We have all been faced with a Time Series in our everyday lives. We tend to measure our heart rate daily or even multiple times within the same day, we keep track of the daily price of an object during Black Friday, we fear the changes of temperature when planning a trip or observe the ups-and-downs of Stock prices (ok, maybe not for everyone’s “everyday lives”).

Time Series are everywhere and it is essential for a data professional to have a starting point for their modeling and forecasting. So, in this article, I will briefly describe two very popular statistical models, a bit of theory around them (I promise, no maths!) and focus on some tips-and-tricks to utilize them effectively in your next forecasting project.

1. ARIMA model

ARIMA stands for “AutoRegressive Integrated Moving Average” and is a popular time series forecasting model. It is used to predict future points in a time series based on past observations.

The ARIMA model combines three key components: AutoRegressive (AR), Integrated (I), and Moving Average (MA).

  1. AutoRegressive (AR): This component refers to the relationship between an observation and its past values. The AR term captures the idea that the value at any given time point is dependent on its previous values.
  2. Integrated (I): The I component represents differencing, which involves taking the difference between consecutive observations to make the time series stationary. Stationarity is important for many time series models, including ARIMA.
  3. Moving Average (MA): The MA term involves modeling the error term as a linear combination of past error terms. It takes into account the influence of past forecast errors on future values.

What about its parameters?

The ARIMA model is denoted as ARIMA(p, d, q), where:

  • p: order of the AutoRegressive (AR) component
  • d: degree of differencing required to make the time series stationary (I component)
  • q: order of the Moving Average (MA) component

When no differencing is needed, then d=0 (the “I”) and ARIMA converts to an ARMA model.

Although ARIMA can handle data with a trend, it does not support time series with a seasonal component. An extension to ARIMA that supports the direct modeling of the seasonal component of the series is called SARIMA(X).

2. SARIMAX model

SARIMA stands for “Seasonal AutoRegressive Integrated Moving Average” and is an extension of the ARIMA model that incorporates seasonality for time series forecasting.

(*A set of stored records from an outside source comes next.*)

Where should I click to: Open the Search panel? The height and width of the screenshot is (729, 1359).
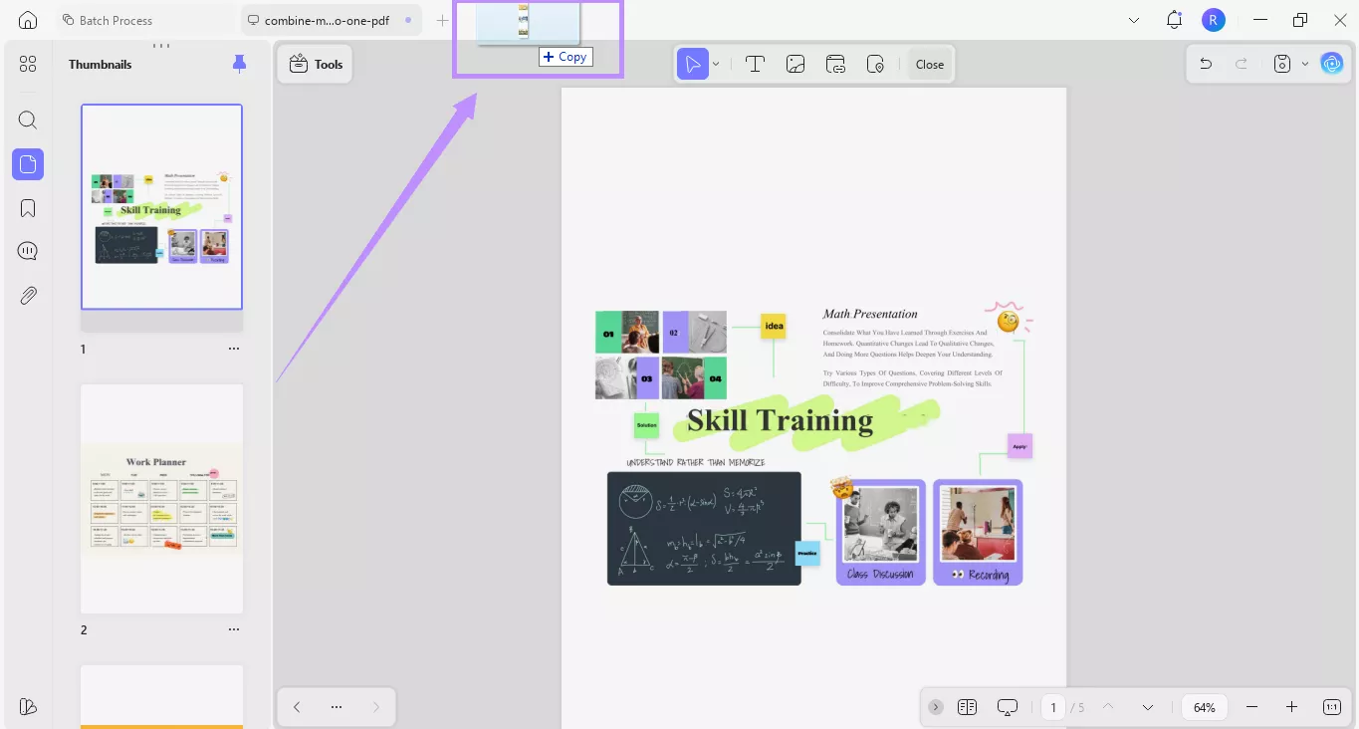(x=27, y=120)
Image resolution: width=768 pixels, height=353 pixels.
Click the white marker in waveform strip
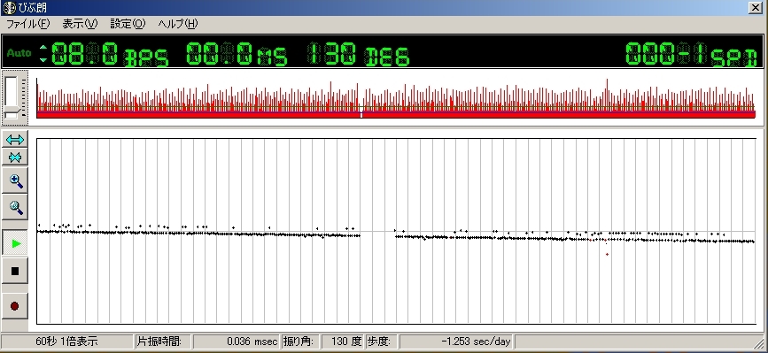coord(361,115)
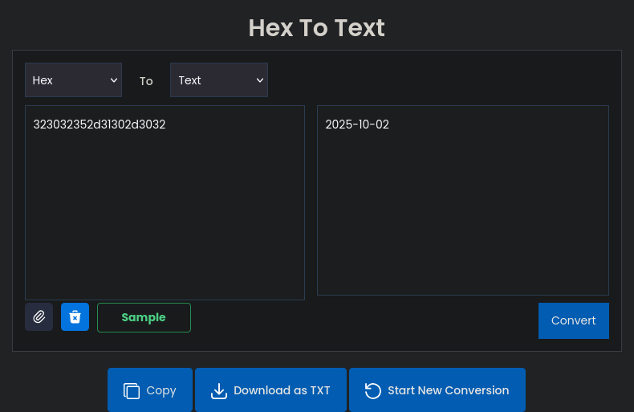Click the chevron arrow on Text dropdown
Viewport: 634px width, 412px height.
(x=259, y=80)
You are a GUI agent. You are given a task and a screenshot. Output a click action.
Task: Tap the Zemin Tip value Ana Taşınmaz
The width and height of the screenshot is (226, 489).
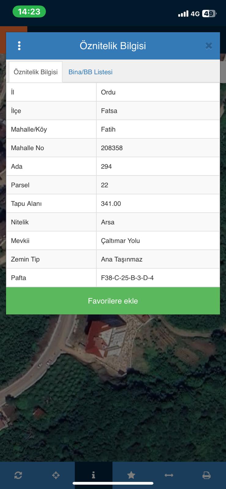tap(122, 259)
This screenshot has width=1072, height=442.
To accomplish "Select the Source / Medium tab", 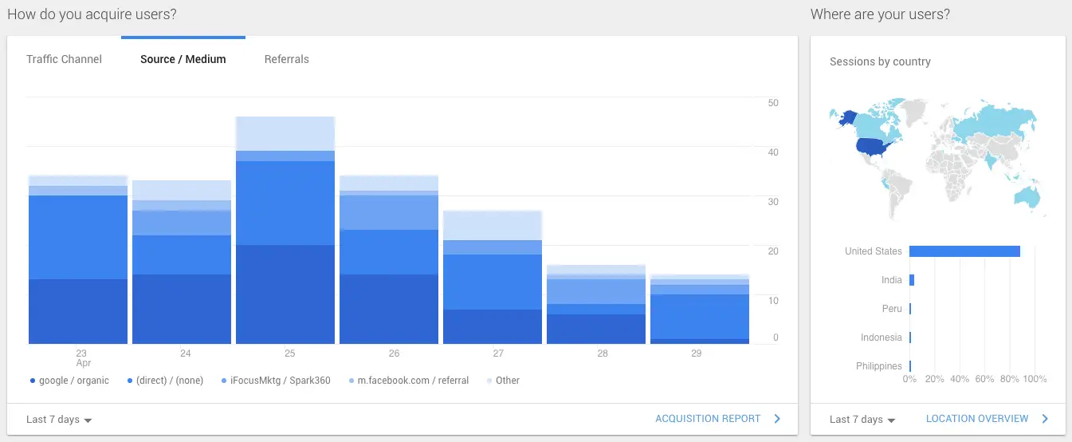I will [183, 59].
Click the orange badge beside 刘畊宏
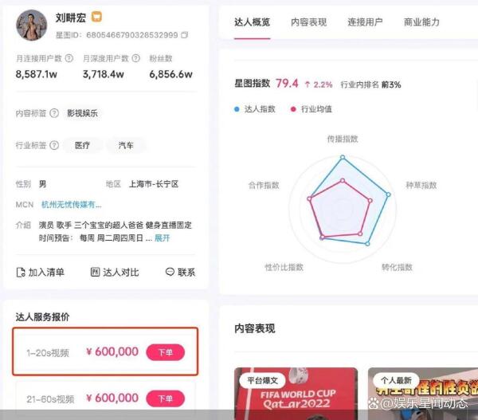The width and height of the screenshot is (478, 420). (x=96, y=17)
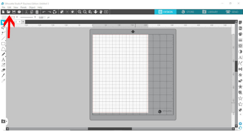Switch to the SEND tab

(x=232, y=12)
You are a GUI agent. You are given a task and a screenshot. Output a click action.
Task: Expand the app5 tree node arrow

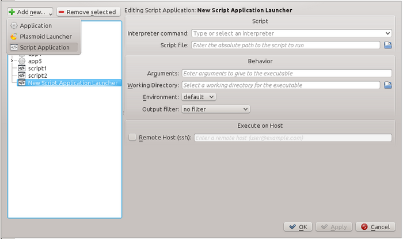tap(12, 60)
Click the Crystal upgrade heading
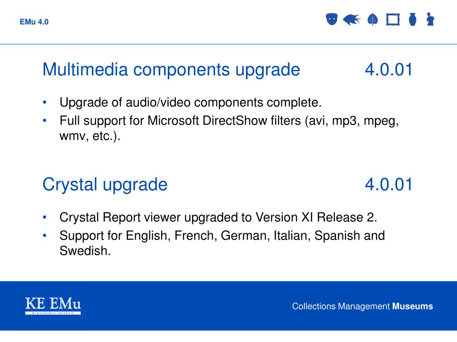The width and height of the screenshot is (457, 342). [105, 185]
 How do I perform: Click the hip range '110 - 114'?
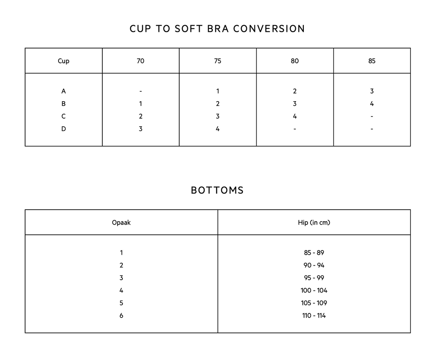(x=314, y=316)
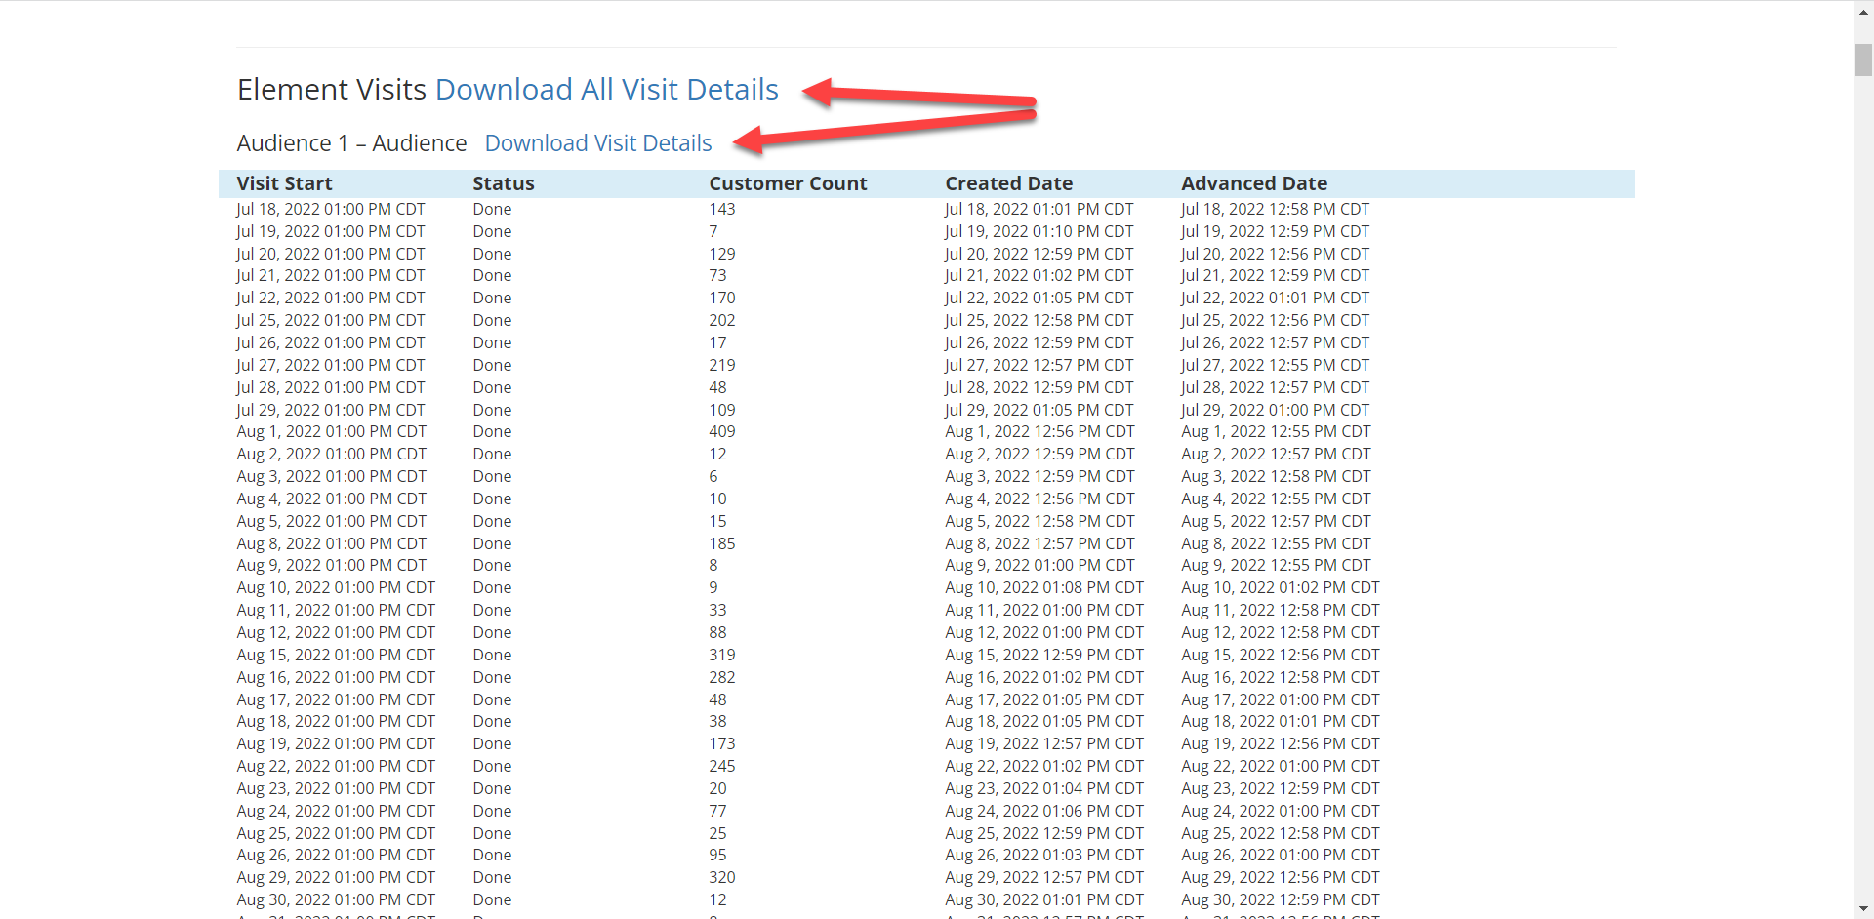Image resolution: width=1874 pixels, height=919 pixels.
Task: Select the customer count value 320
Action: pyautogui.click(x=721, y=877)
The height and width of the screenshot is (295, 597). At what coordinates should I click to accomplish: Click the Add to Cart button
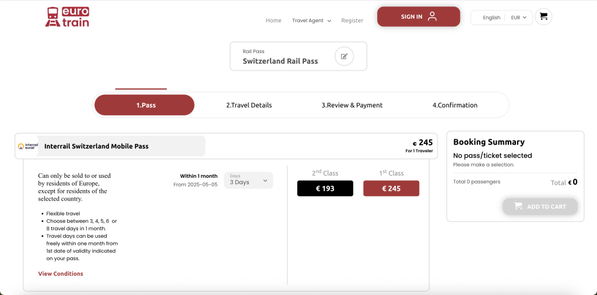(x=540, y=206)
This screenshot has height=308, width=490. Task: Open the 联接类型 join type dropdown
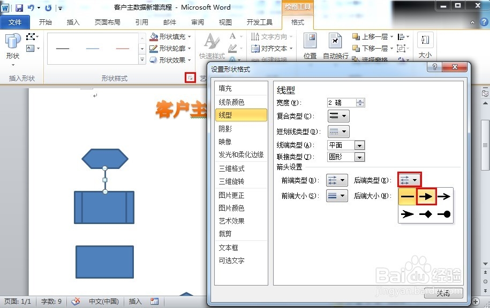pos(359,157)
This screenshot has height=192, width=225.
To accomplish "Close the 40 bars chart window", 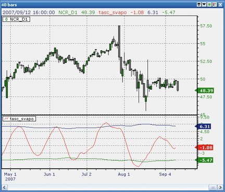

It is usually extended to SARIMAX to also incorporate external variables.

As a result, this model is designed to handle time series data that exhibits both non-seasonal and seasonal patterns while allowing for the inclusion of additional exogenous, or external, variables.

Apart from its ARIMA components that were previously described (also known as “non-seasonal”), the SARIMAX incorporates two additional:

  1. Seasonal Component (S): SARIMAX includes parameters to capture the seasonality of the time series data. This is crucial for modeling and forecasting data that exhibits periodic patterns at regular intervals.
  2. Exogenous Variables (X): SARIMAX allows for the inclusion of external variables (exogenous factors) that may influence the time series. These additional variables can improve the accuracy of the model by accounting for external factors not inherent in the time series itself.

The SARIMAX model is denoted as SARIMAX(p, d, q) × (P, D, Q, S), where:

  • p, d, q: are the non-seasonal ARIMA parameters
  • P, D, Q, S: are the seasonal parameters, representing the seasonal ARIMA components (similar to non-seasonal but applied to the seasonal part)
  • X: represents the exogenous variables

3. Stationarity

Stationarity is a key concept in Time Series analysis and forecasting because many models, including ARIMA, work properly when the data is stationary or can be transformed into a stationary series whose properties do not change over time.

Generally speaking, a Time Series is considered stationary when it has:

  • Constant Mean: The mean of the time series is constant over time.
  • Constant Variance: The variance of the time series is constant over time.
  • Constant Autocorrelation: The autocorrelation between the values of the time series at different time lags is constant.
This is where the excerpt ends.